Work to complete: Convert every line of the records below into a JSON list of strings, one string per line, skipping blank lines.

====== Source material

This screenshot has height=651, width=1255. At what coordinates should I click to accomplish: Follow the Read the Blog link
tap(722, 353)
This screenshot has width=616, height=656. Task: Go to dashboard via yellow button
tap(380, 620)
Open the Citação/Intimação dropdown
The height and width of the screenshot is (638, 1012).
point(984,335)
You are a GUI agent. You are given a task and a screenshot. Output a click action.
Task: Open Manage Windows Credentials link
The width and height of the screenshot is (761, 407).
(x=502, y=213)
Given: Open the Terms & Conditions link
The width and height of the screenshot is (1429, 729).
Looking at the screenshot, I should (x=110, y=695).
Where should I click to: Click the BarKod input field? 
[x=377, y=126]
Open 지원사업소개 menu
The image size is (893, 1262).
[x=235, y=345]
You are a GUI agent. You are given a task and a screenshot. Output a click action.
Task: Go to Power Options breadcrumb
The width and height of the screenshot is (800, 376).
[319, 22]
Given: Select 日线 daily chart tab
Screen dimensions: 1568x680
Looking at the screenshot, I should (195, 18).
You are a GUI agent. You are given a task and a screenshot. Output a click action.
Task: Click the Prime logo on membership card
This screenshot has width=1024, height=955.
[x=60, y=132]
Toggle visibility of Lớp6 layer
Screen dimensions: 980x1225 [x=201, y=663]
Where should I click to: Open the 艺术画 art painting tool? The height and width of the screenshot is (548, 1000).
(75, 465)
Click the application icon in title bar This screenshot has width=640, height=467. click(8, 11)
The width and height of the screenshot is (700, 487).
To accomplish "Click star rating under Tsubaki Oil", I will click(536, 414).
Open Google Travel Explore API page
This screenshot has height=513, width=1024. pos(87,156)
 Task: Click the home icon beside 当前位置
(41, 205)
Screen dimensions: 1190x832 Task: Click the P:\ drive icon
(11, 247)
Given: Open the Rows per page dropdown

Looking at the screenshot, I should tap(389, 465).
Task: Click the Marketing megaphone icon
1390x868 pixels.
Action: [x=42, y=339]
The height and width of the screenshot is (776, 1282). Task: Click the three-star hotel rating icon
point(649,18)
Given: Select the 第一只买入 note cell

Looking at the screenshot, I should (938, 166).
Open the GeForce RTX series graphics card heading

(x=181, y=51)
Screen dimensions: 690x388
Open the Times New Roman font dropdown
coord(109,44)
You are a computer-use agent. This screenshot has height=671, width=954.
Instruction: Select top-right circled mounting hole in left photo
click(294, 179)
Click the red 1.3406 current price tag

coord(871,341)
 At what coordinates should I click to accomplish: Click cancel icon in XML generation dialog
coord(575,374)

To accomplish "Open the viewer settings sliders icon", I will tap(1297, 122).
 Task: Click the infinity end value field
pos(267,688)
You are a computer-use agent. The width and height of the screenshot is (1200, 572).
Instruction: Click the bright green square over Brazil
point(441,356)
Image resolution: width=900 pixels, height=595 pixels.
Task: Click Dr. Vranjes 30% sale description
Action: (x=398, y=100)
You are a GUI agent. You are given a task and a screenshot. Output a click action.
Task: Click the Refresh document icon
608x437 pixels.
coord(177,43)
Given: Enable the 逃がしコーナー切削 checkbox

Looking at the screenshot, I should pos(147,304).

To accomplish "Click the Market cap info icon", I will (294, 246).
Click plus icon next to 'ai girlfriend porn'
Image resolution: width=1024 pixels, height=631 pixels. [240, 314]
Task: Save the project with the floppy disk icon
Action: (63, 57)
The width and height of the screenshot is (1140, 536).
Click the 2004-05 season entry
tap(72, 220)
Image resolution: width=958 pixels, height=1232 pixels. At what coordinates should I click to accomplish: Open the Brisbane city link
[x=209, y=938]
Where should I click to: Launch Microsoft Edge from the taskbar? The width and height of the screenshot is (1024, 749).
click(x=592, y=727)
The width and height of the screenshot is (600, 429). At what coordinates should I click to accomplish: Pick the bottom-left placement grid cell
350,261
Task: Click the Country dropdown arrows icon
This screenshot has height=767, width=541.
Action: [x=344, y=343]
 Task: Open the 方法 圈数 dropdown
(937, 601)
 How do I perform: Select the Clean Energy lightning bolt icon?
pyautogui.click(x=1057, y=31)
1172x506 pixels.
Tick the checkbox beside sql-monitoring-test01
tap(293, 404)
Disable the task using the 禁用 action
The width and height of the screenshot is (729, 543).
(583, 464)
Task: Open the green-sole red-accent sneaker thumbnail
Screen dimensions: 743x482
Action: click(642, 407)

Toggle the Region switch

============

Answer to the task:
[
  "This screenshot has height=651, width=1255. At what coordinates should I click to accomplish: Follow the Read the Blog link",
  "tap(722, 353)",
  "This screenshot has width=616, height=656. Task: Go to dashboard via yellow button",
  "tap(380, 620)",
  "Open the Citação/Intimação dropdown",
  "The height and width of the screenshot is (638, 1012).",
  "point(984,335)",
  "You are a GUI agent. You are given a task and a screenshot. Output a click action.",
  "Task: Open Manage Windows Credentials link",
  "The width and height of the screenshot is (761, 407).",
  "(x=502, y=213)",
  "Given: Open the Terms & Conditions link",
  "The width and height of the screenshot is (1429, 729).",
  "Looking at the screenshot, I should (x=110, y=695).",
  "Where should I click to: Click the BarKod input field? ",
  "[x=377, y=126]",
  "Open 지원사업소개 menu",
  "The image size is (893, 1262).",
  "[x=235, y=345]",
  "You are a GUI agent. You are given a task and a screenshot. Output a click action.",
  "Task: Go to Power Options breadcrumb",
  "The width and height of the screenshot is (800, 376).",
  "[319, 22]",
  "Given: Select 日线 daily chart tab",
  "Screen dimensions: 1568x680",
  "Looking at the screenshot, I should (195, 18).",
  "You are a GUI agent. You are given a task and a screenshot. Output a click action.",
  "Task: Click the Prime logo on membership card",
  "This screenshot has width=1024, height=955.",
  "[x=60, y=132]",
  "Toggle visibility of Lớp6 layer",
  "Screen dimensions: 980x1225 [x=201, y=663]",
  "Where should I click to: Open the 艺术画 art painting tool? The height and width of the screenshot is (548, 1000).",
  "(75, 465)",
  "Click the application icon in title bar This screenshot has width=640, height=467. click(8, 11)",
  "The width and height of the screenshot is (700, 487).",
  "To accomplish \"Click star rating under Tsubaki Oil\", I will click(536, 414).",
  "Open Google Travel Explore API page",
  "This screenshot has height=513, width=1024. pos(87,156)",
  " Task: Click the home icon beside 当前位置",
  "(41, 205)",
  "Screen dimensions: 1190x832 Task: Click the P:\\ drive icon",
  "(11, 247)",
  "Given: Open the Rows per page dropdown",
  "Looking at the screenshot, I should tap(389, 465).",
  "Task: Click the Marketing megaphone icon",
  "1390x868 pixels.",
  "Action: [x=42, y=339]",
  "The height and width of the screenshot is (776, 1282). Task: Click the three-star hotel rating icon",
  "point(649,18)",
  "Given: Select the 第一只买入 note cell",
  "Looking at the screenshot, I should (938, 166).",
  "Open the GeForce RTX series graphics card heading",
  "(x=181, y=51)",
  "Screen dimensions: 690x388",
  "Open the Times New Roman font dropdown",
  "coord(109,44)",
  "You are a computer-use agent. This screenshot has height=671, width=954.",
  "Instruction: Select top-right circled mounting hole in left photo",
  "click(294, 179)",
  "Click the red 1.3406 current price tag",
  "coord(871,341)",
  " At what coordinates should I click to accomplish: Click cancel icon in XML generation dialog",
  "coord(575,374)",
  "To accomplish \"Open the viewer settings sliders icon\", I will tap(1297, 122).",
  " Task: Click the infinity end value field",
  "pos(267,688)",
  "You are a computer-use agent. The width and height of the screenshot is (1200, 572).",
  "Instruction: Click the bright green square over Brazil",
  "point(441,356)",
  "Image resolution: width=900 pixels, height=595 pixels.",
  "Task: Click Dr. Vranjes 30% sale description",
  "Action: (x=398, y=100)",
  "You are a GUI agent. You are given a task and a screenshot. Output a click action.",
  "Task: Click the Refresh document icon",
  "608x437 pixels.",
  "coord(177,43)",
  "Given: Enable the 逃がしコーナー切削 checkbox",
  "Looking at the screenshot, I should pos(147,304).",
  "To accomplish \"Click the Market cap info icon\", I will (294, 246).",
  "Click plus icon next to 'ai girlfriend porn'",
  "Image resolution: width=1024 pixels, height=631 pixels. [240, 314]",
  "Task: Save the project with the floppy disk icon",
  "Action: (63, 57)",
  "The width and height of the screenshot is (1140, 536).",
  "Click the 2004-05 season entry",
  "tap(72, 220)",
  "Image resolution: width=958 pixels, height=1232 pixels. At what coordinates should I click to accomplish: Open the Brisbane city link",
  "[x=209, y=938]",
  "Where should I click to: Launch Microsoft Edge from the taskbar? The width and height of the screenshot is (1024, 749).",
  "click(x=592, y=727)",
  "The width and height of the screenshot is (600, 429). At what coordinates should I click to accomplish: Pick the bottom-left placement grid cell",
  "350,261",
  "Task: Click the Country dropdown arrows icon",
  "This screenshot has height=767, width=541.",
  "Action: [x=344, y=343]",
  " Task: Open the 方法 圈数 dropdown",
  "(937, 601)",
  " How do I perform: Select the Clean Energy lightning bolt icon?",
  "pyautogui.click(x=1057, y=31)",
  "1172x506 pixels.",
  "Tick the checkbox beside sql-monitoring-test01",
  "tap(293, 404)",
  "Disable the task using the 禁用 action",
  "The width and height of the screenshot is (729, 543).",
  "(583, 464)",
  "Task: Open the green-sole red-accent sneaker thumbnail",
  "Screen dimensions: 743x482",
  "Action: click(642, 407)",
  "Toggle the Region switch"
]